The following resources are available:
Documentation
General-purpose releases
These releases should compile under any version of Linux with gcc 3.0 or greater.
If they do not, please send me an
email.
-
Wumpus 2007-11-23 (.tar.gz, 1089 KB)
This release fixes some minor problems as well as an annoying off-by-one
bug that sometimes showed up when fetching the text for a given index
extent, and the text was not properly aligned with the index data.
-
Wumpus 2007-09-07 (.tar.gz, 1102 KB)
This release introduces a new on-disk index format. The new
version can read the index files created by an older version, but older
versions cannot process index files produced by the new version!
-
Wumpus 2007-06-18 (.tar.gz, 1086 KB)
TREC Terabyte release
-
Wumpus 2006-05-03-TREC (.tar.gz, 884 KB)
Use this release if you want to do a performance baseline run for TREC Terabyte 2006.

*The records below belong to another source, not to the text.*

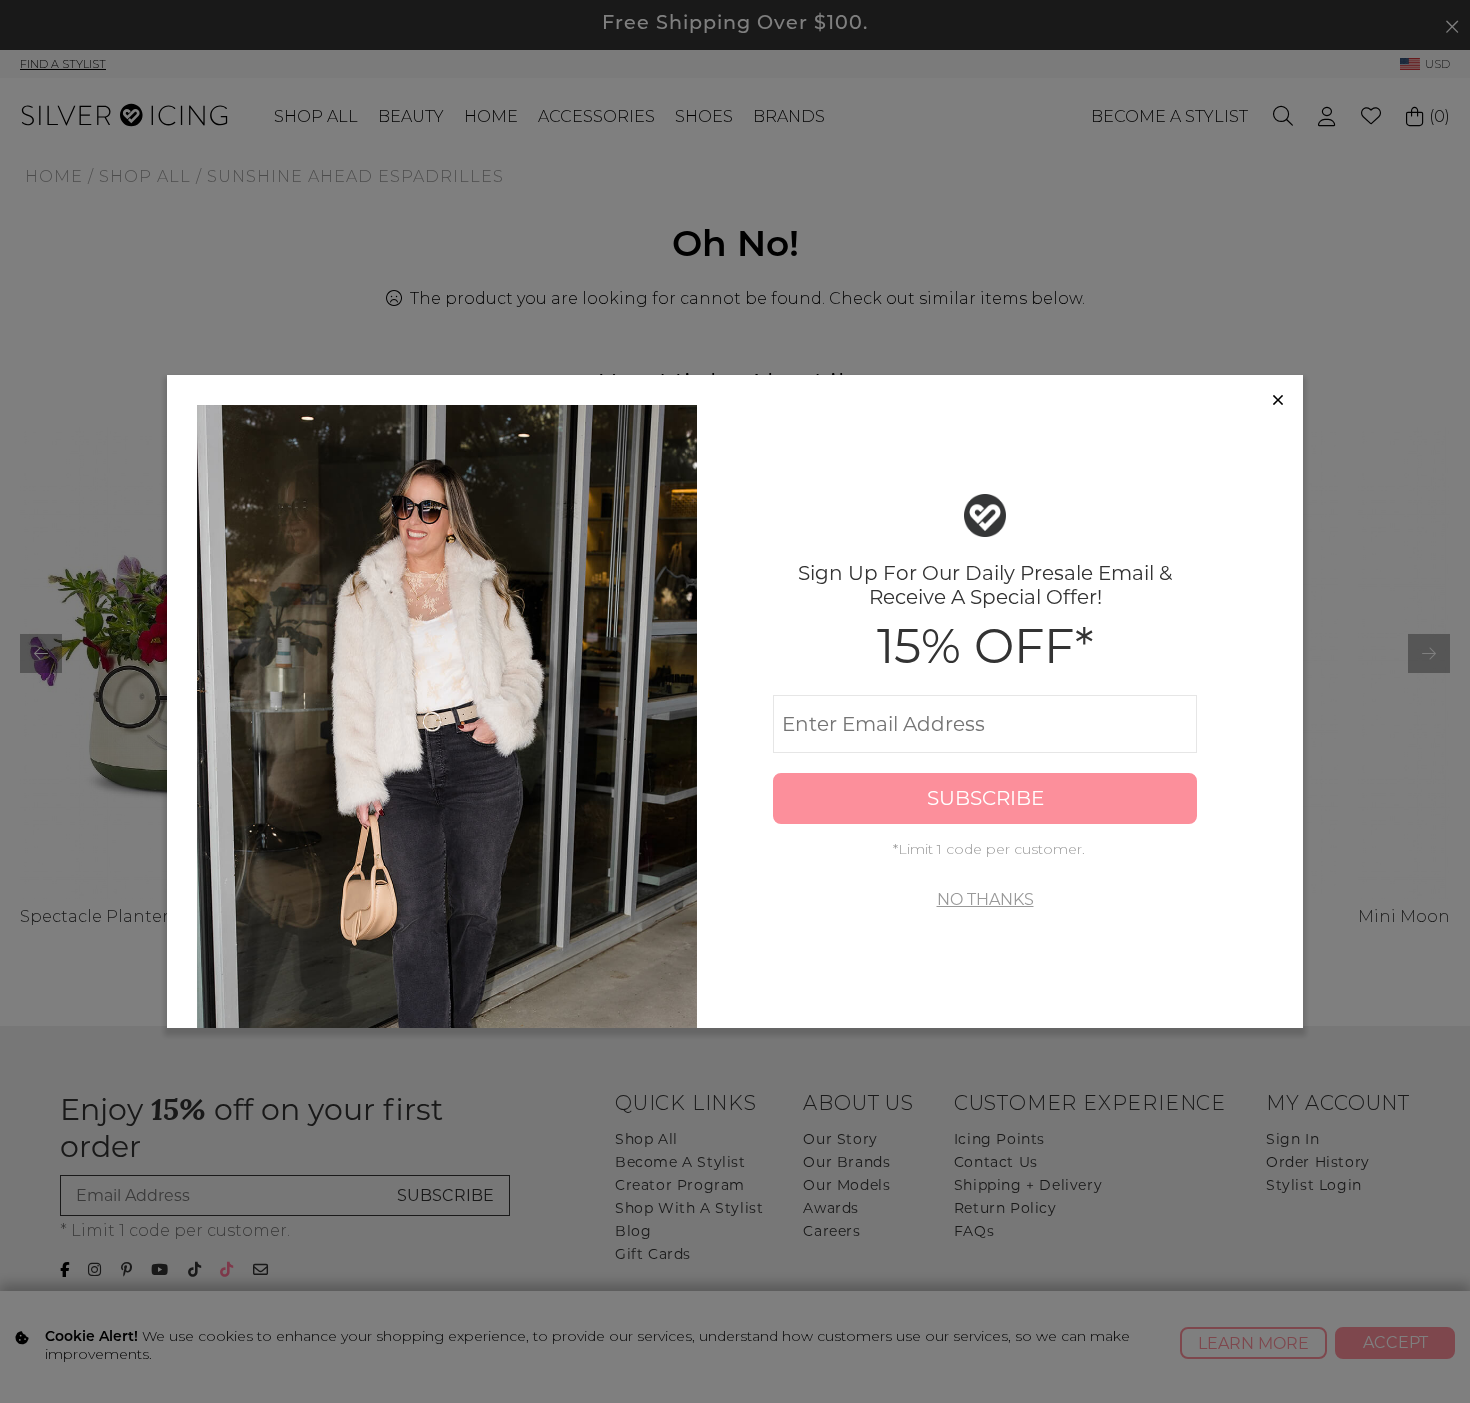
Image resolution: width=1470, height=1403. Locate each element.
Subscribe (985, 798)
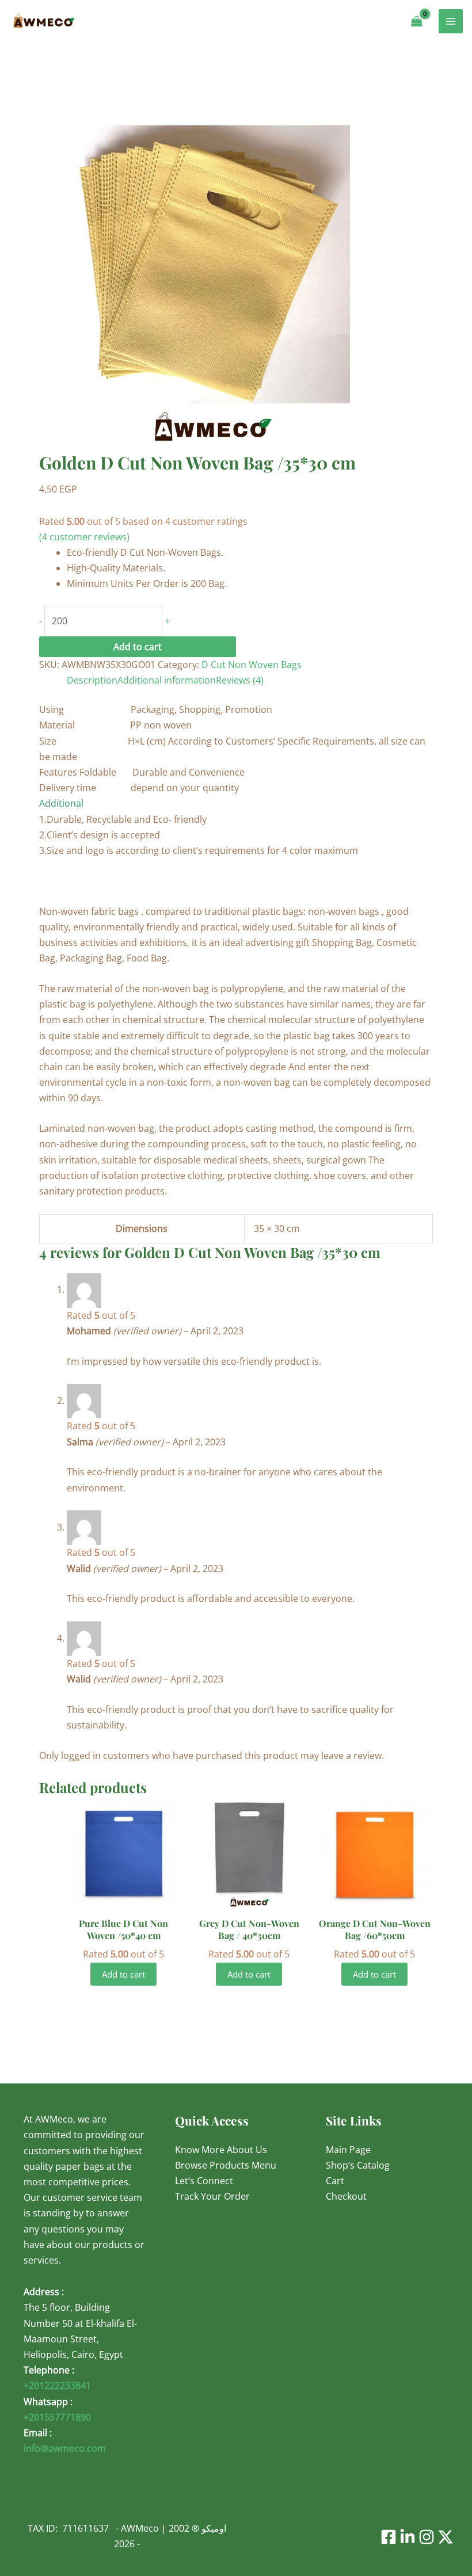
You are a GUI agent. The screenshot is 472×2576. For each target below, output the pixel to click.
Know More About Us (221, 2149)
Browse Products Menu (225, 2165)
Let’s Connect (204, 2180)
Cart (335, 2180)
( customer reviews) (84, 537)
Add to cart (137, 646)
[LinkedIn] (407, 2537)
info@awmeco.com (65, 2448)
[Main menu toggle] (451, 21)
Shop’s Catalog (358, 2165)
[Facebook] (388, 2537)
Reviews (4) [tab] (240, 680)
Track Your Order (212, 2196)
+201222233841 (57, 2385)
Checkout (346, 2196)
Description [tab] (92, 680)
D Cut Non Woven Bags (251, 664)
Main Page (348, 2149)
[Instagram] (426, 2537)
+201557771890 (57, 2417)
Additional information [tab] (166, 680)
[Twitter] (445, 2537)
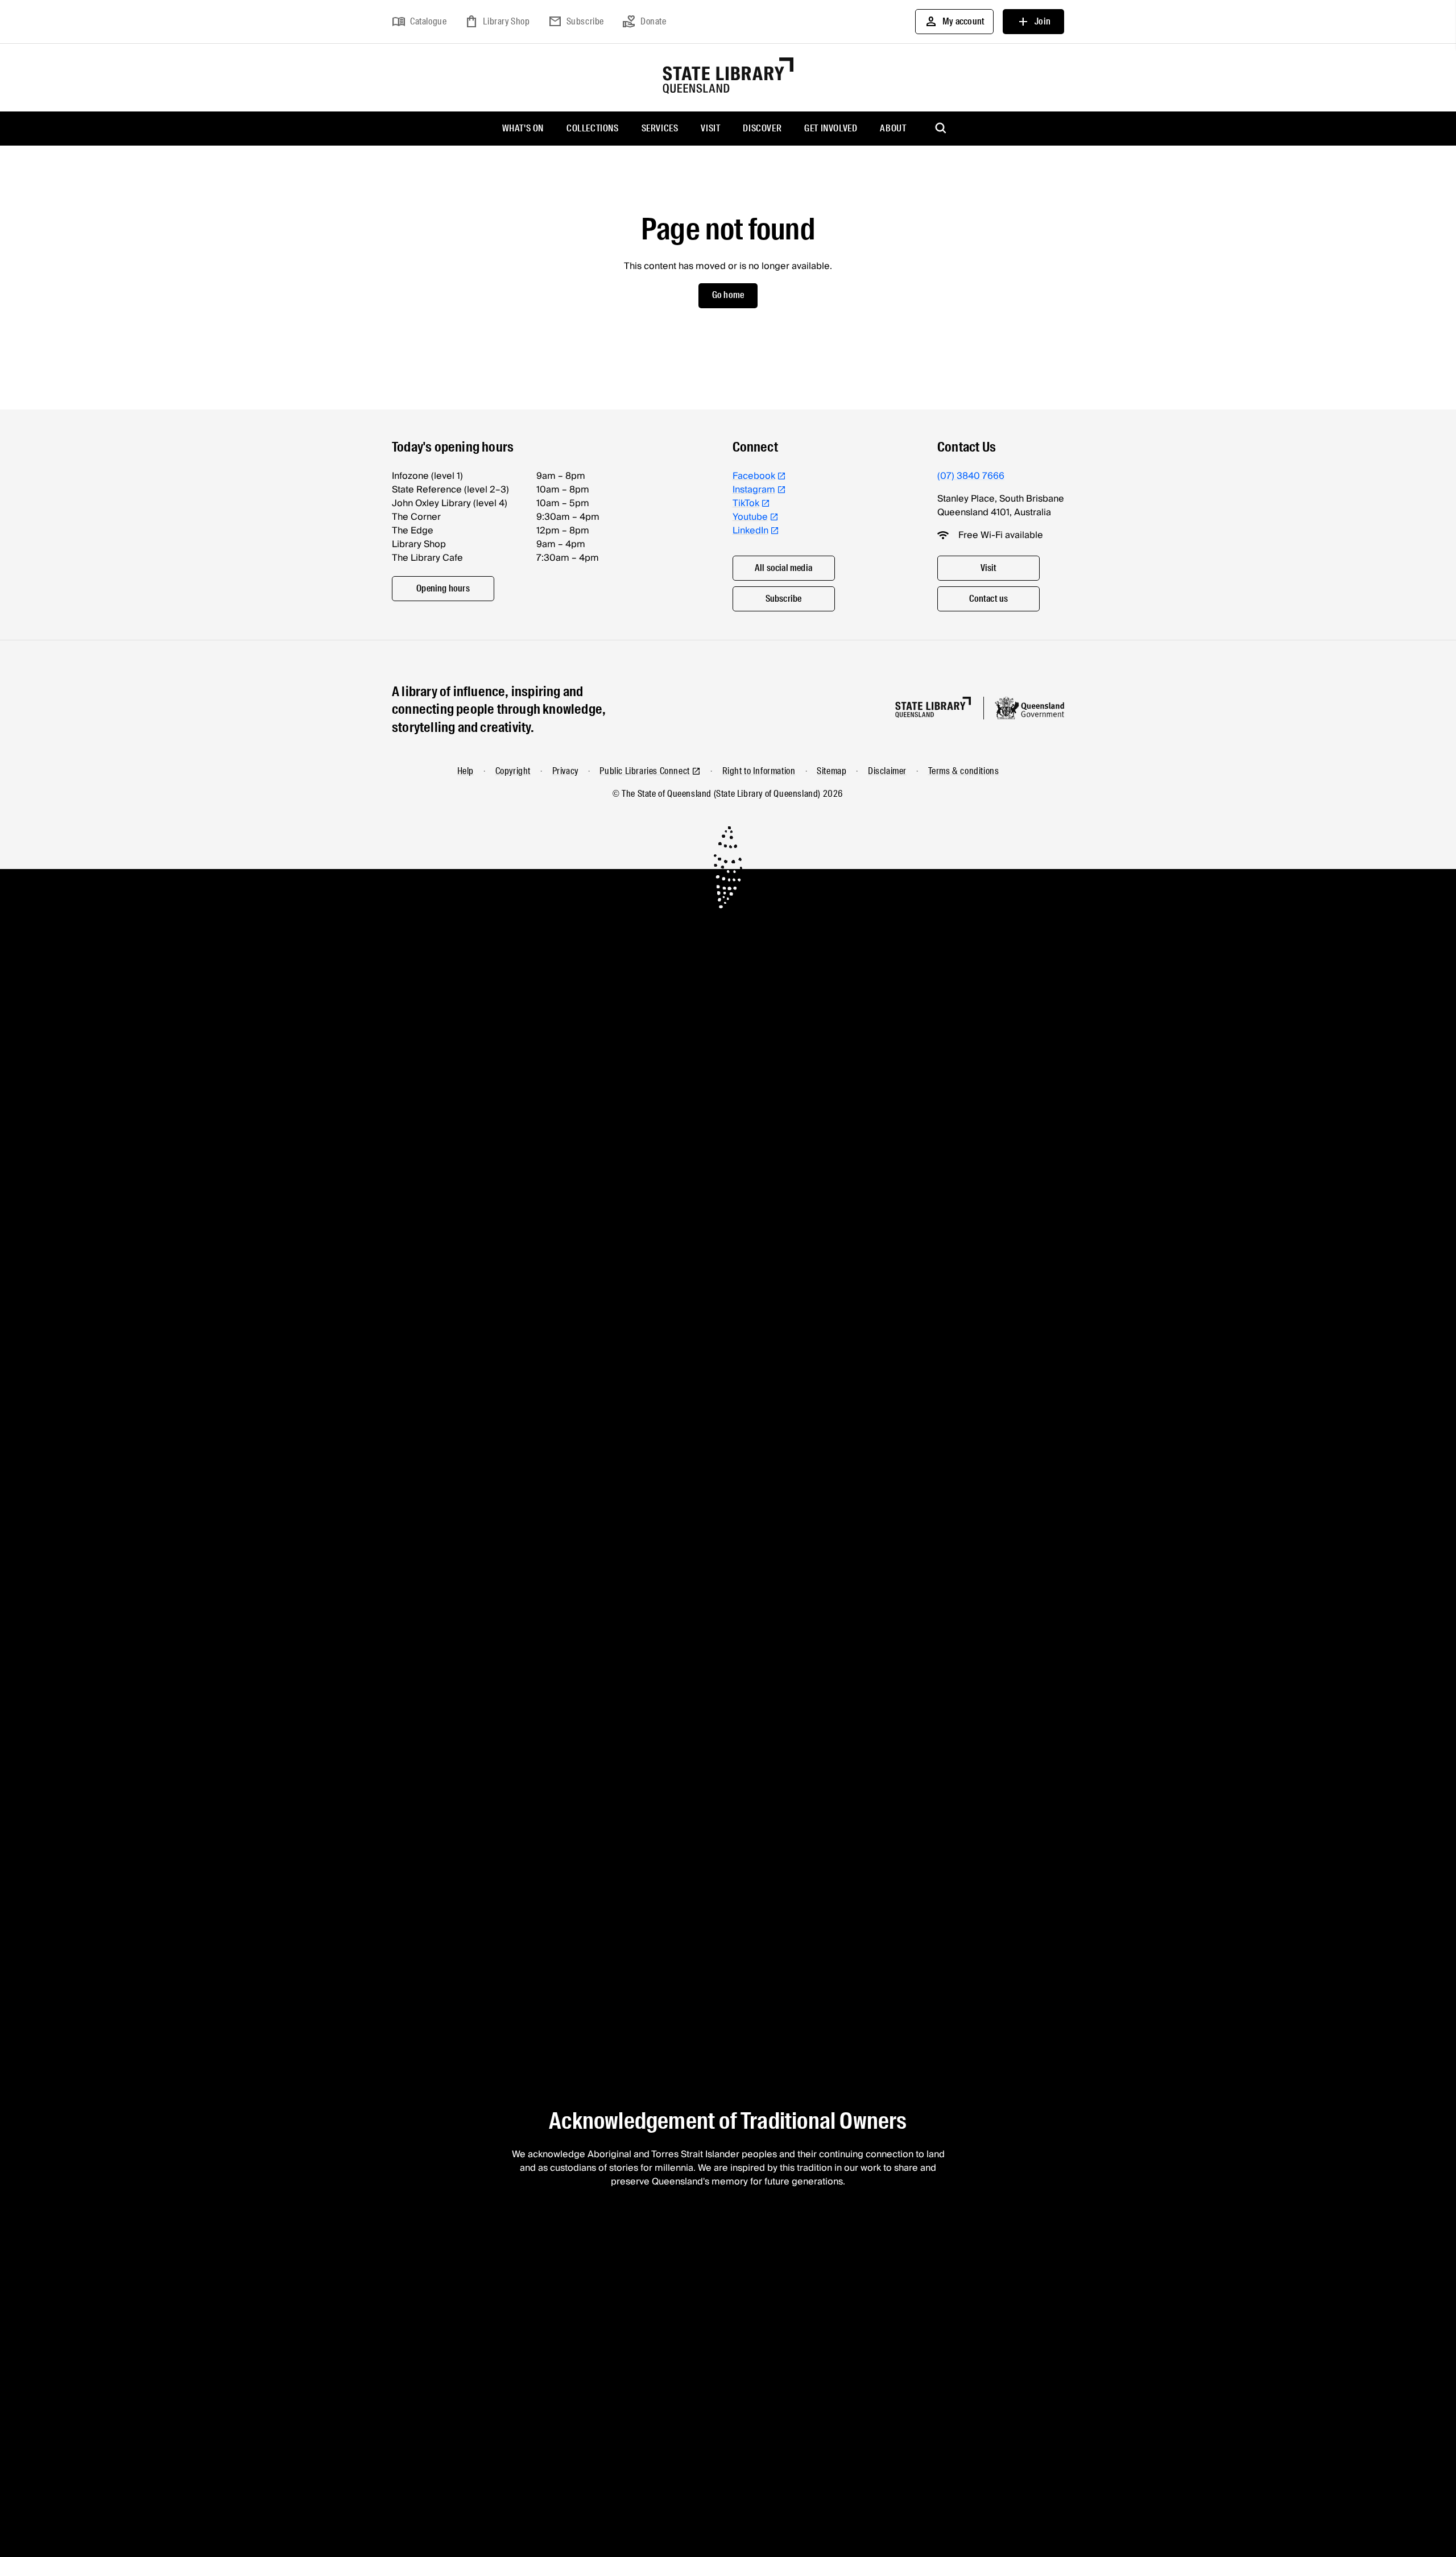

After downloading the package, untar it and chdir to the wumpus/ directory.
Then type make. If the build process fails, please send
me a bug report so that I can try to fix
the problem. Under Linux, everything should work smoothly. After building the distribution,
there are two run modes. From within the wumpus/ directory, execute
-
bin/trec INDEX input_file output_file log_file
in order to build an index for the document collection. The index will be created
in wumpus/database/. The command-line parameter input_file
must refer to a file that contains a list of all files that are to be indexed (these
files may either be plain text, .gz, or .bz2, but must be in TREC format). Nothing
is written to the file given by output_file. Log messages, including
performance information, are written to log_file.
-
bin/trec QUERY input_file output_file log_file
in order to run search queries against the index built by following the instructions
above. The command-line parameter input_file must refer to a file
that contains all ad-hoc search queries that are to be executed. The queries in the
input file must be of the format "topic_id term_1 term_2 .. term_N". To see the exact
format, you can download a set of
example queries.
TREC-formatted search results are written to output_file. Log messages,
including performance information, are written to log_file.
System requirements: In order to perform a Wumpus performance baseline run for the
GOV2 document collection, you need at least 512 MB of RAM and 40 GB of free hard disk space
on the partition where you install Wumpus.
Wumpus is free software and licensed under the GNU General Public License
(GPL).